> _Given problem_:
Copy the records word for word, from the line containing "Given: Open the taskbar clock and date" through the line containing "Action: [814, 648]", both of those lines included.

***

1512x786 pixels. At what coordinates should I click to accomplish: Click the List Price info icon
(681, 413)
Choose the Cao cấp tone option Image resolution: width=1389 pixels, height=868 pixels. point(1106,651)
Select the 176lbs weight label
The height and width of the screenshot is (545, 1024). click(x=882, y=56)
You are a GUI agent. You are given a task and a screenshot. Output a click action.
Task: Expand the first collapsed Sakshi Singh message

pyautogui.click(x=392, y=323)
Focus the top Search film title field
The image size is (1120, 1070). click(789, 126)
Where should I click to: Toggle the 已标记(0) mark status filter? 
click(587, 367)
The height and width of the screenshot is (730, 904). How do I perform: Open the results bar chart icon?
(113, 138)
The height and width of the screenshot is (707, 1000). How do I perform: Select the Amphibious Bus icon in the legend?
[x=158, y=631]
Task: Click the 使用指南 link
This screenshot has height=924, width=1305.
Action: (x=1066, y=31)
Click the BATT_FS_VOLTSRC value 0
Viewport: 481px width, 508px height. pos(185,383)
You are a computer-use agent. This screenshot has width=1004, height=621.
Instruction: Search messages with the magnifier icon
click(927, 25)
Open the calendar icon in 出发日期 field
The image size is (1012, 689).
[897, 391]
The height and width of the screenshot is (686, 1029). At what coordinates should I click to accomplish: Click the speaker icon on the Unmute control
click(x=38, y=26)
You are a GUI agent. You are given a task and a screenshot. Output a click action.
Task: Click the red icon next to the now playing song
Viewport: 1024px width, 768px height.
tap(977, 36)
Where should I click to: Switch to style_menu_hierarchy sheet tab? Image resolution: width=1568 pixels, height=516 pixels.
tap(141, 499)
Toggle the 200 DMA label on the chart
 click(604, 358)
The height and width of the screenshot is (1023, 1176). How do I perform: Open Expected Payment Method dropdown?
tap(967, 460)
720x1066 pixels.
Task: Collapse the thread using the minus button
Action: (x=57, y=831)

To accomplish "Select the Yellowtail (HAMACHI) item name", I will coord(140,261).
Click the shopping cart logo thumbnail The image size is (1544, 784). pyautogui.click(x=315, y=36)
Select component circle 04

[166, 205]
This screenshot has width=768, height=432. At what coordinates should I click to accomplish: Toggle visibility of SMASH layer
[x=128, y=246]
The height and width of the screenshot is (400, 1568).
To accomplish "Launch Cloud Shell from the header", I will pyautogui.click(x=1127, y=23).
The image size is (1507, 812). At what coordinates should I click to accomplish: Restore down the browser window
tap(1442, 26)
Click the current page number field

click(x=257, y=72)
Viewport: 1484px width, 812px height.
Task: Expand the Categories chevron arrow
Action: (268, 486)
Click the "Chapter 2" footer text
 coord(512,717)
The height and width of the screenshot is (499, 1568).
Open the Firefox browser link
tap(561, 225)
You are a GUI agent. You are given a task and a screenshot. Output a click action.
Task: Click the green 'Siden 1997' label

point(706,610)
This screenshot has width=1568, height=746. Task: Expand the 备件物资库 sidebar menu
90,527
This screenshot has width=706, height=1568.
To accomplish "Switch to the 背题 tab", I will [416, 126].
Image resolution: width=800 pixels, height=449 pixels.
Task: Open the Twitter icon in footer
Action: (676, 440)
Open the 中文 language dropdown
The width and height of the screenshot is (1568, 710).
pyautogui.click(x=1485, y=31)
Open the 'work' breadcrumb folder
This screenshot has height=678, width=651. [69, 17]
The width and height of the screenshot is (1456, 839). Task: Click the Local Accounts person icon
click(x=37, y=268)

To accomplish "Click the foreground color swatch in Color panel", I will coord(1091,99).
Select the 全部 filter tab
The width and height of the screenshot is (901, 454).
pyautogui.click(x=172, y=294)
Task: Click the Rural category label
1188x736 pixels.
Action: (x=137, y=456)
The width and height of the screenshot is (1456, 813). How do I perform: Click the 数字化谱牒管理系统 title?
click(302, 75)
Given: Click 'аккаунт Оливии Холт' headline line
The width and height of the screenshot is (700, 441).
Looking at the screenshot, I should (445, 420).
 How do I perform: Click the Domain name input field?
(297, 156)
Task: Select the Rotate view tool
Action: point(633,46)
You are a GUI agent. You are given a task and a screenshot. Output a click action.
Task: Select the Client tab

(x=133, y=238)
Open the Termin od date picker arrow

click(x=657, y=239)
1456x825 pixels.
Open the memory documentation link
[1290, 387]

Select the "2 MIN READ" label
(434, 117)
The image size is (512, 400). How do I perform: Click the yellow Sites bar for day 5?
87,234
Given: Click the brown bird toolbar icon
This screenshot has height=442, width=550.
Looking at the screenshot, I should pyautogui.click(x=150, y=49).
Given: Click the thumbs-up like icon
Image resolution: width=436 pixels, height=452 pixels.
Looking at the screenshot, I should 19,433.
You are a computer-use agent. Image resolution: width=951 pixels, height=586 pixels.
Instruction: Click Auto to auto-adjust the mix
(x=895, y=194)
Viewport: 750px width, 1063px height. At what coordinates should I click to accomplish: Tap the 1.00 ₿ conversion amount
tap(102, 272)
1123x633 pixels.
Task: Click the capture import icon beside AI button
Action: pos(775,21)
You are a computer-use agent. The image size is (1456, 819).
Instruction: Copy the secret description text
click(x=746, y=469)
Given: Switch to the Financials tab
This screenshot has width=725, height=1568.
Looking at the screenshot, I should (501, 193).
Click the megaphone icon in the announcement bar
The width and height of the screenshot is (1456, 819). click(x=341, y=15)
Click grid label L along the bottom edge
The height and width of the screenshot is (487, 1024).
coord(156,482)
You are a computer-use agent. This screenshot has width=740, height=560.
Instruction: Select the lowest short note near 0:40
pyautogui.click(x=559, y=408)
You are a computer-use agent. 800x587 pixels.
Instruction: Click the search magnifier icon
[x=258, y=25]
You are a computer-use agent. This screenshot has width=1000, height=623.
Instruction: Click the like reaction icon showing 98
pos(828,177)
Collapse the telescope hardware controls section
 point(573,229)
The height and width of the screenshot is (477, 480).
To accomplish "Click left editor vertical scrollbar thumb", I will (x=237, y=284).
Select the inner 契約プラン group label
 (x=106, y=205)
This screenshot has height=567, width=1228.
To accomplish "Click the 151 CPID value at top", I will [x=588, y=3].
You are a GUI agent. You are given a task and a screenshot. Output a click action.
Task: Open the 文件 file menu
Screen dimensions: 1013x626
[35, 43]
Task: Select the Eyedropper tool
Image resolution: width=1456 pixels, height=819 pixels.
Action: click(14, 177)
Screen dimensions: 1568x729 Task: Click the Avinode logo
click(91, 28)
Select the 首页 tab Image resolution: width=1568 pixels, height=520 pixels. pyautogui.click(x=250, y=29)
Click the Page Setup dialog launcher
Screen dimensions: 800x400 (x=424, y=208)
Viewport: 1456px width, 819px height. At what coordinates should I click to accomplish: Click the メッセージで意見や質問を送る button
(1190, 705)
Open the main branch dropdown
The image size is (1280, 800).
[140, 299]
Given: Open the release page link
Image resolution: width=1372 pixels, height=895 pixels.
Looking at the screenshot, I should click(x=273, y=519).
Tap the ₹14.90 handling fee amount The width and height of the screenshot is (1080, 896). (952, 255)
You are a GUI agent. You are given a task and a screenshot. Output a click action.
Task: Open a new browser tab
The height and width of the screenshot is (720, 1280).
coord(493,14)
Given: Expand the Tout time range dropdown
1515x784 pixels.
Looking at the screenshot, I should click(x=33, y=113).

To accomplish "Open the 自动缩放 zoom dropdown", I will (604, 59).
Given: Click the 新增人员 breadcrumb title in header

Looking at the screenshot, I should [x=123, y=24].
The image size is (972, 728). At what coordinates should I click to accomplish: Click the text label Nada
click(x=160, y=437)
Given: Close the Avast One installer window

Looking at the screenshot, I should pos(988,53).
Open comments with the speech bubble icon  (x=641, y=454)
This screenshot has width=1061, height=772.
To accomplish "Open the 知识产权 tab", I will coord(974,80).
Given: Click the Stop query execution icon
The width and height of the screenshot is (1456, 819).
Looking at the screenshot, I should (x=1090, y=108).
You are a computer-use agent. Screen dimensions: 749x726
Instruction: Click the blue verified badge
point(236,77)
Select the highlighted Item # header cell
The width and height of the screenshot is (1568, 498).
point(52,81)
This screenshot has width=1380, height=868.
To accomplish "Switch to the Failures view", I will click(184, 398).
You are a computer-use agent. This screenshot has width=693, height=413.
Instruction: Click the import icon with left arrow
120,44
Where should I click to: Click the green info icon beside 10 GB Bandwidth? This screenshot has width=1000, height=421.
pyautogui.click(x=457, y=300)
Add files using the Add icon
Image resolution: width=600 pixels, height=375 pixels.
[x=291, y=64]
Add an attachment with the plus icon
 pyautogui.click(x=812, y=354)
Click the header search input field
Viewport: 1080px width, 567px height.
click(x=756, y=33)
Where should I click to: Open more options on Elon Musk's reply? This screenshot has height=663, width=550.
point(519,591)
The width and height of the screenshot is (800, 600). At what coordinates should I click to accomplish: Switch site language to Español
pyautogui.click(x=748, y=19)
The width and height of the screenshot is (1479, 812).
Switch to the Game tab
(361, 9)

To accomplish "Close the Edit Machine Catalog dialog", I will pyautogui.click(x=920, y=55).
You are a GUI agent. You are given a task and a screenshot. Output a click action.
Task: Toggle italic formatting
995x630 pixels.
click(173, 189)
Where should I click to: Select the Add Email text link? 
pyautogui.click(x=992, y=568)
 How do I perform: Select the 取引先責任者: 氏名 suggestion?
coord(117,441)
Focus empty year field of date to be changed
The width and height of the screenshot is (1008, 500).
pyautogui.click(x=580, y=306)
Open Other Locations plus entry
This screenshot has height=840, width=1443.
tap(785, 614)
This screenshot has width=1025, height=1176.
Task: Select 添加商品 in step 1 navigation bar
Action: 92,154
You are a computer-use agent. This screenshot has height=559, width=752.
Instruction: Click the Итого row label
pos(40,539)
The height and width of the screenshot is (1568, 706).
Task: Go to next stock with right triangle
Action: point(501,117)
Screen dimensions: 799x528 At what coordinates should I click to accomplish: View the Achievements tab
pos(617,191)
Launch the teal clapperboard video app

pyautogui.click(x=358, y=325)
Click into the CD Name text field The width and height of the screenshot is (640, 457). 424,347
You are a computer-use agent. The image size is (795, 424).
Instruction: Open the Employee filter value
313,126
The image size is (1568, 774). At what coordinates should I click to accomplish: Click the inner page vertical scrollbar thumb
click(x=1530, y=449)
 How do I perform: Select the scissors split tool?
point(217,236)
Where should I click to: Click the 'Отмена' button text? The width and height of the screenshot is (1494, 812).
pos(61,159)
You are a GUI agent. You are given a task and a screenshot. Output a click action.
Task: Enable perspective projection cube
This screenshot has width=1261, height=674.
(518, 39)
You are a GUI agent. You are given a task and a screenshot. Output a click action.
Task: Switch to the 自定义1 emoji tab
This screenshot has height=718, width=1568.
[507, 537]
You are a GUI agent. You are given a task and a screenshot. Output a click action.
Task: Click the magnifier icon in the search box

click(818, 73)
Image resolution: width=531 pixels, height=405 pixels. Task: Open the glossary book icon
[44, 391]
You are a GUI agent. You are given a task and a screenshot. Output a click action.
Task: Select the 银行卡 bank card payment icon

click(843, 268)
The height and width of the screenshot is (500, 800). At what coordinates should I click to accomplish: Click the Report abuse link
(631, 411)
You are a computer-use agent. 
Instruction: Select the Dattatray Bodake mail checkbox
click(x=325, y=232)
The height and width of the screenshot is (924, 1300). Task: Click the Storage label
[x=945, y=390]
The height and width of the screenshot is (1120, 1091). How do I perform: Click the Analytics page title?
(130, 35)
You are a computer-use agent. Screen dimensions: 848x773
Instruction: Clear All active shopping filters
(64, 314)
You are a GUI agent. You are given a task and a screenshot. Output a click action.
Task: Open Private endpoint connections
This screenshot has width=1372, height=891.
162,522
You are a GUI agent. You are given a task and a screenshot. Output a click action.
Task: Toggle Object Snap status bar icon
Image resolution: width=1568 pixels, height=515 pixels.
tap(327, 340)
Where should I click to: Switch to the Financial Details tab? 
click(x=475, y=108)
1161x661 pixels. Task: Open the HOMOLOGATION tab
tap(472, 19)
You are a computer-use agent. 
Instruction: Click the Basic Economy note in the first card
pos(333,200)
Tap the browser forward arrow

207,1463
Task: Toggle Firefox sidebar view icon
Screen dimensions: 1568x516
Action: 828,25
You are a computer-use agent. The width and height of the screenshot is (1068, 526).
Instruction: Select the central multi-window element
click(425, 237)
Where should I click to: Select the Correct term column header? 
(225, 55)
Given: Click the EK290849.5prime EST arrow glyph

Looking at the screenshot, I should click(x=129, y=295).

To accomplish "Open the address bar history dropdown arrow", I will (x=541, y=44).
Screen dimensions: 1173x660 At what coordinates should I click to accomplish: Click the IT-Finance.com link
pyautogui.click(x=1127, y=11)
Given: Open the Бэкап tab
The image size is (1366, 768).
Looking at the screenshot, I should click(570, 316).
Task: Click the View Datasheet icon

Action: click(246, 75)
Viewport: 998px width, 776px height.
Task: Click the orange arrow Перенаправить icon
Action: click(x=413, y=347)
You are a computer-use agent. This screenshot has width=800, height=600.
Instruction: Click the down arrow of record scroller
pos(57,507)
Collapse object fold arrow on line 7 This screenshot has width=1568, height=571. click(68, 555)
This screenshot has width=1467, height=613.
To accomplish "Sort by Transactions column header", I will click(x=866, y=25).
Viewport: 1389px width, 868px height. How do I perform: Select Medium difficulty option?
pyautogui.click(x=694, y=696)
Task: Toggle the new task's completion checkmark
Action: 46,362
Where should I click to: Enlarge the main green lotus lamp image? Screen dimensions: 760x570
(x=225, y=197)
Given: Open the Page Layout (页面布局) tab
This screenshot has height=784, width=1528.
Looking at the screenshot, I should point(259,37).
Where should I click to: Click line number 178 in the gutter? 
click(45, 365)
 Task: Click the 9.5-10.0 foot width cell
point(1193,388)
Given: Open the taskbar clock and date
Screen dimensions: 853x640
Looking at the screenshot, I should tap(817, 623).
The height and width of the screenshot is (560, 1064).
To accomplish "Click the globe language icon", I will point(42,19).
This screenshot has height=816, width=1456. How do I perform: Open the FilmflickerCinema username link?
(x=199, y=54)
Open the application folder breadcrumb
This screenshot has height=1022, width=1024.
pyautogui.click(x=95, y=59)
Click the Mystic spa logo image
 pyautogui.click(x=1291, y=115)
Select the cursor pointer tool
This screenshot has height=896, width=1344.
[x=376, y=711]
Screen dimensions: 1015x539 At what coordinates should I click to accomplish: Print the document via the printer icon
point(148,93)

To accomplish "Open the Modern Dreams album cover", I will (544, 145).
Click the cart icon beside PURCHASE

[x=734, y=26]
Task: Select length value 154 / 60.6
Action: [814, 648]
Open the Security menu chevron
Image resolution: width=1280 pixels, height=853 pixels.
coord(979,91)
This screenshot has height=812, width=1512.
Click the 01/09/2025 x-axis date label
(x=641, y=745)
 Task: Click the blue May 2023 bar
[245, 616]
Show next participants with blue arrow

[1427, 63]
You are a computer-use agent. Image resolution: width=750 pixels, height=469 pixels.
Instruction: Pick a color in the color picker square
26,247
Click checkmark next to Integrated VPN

***

> _In response_:
Given: Open the taskbar clock and date
Screen dimensions: 853x640
Looking at the screenshot, I should tap(817, 623).
The height and width of the screenshot is (560, 1064).
To accomplish "Click the globe language icon", I will point(42,19).
This screenshot has height=816, width=1456. How do I perform: Open the FilmflickerCinema username link?
(x=199, y=54)
Open the application folder breadcrumb
This screenshot has height=1022, width=1024.
pyautogui.click(x=95, y=59)
Click the Mystic spa logo image
 pyautogui.click(x=1291, y=115)
Select the cursor pointer tool
This screenshot has height=896, width=1344.
[x=376, y=711]
Screen dimensions: 1015x539 At what coordinates should I click to accomplish: Print the document via the printer icon
point(148,93)

To accomplish "Open the Modern Dreams album cover", I will (544, 145).
Click the cart icon beside PURCHASE

[x=734, y=26]
Task: Select length value 154 / 60.6
Action: [814, 648]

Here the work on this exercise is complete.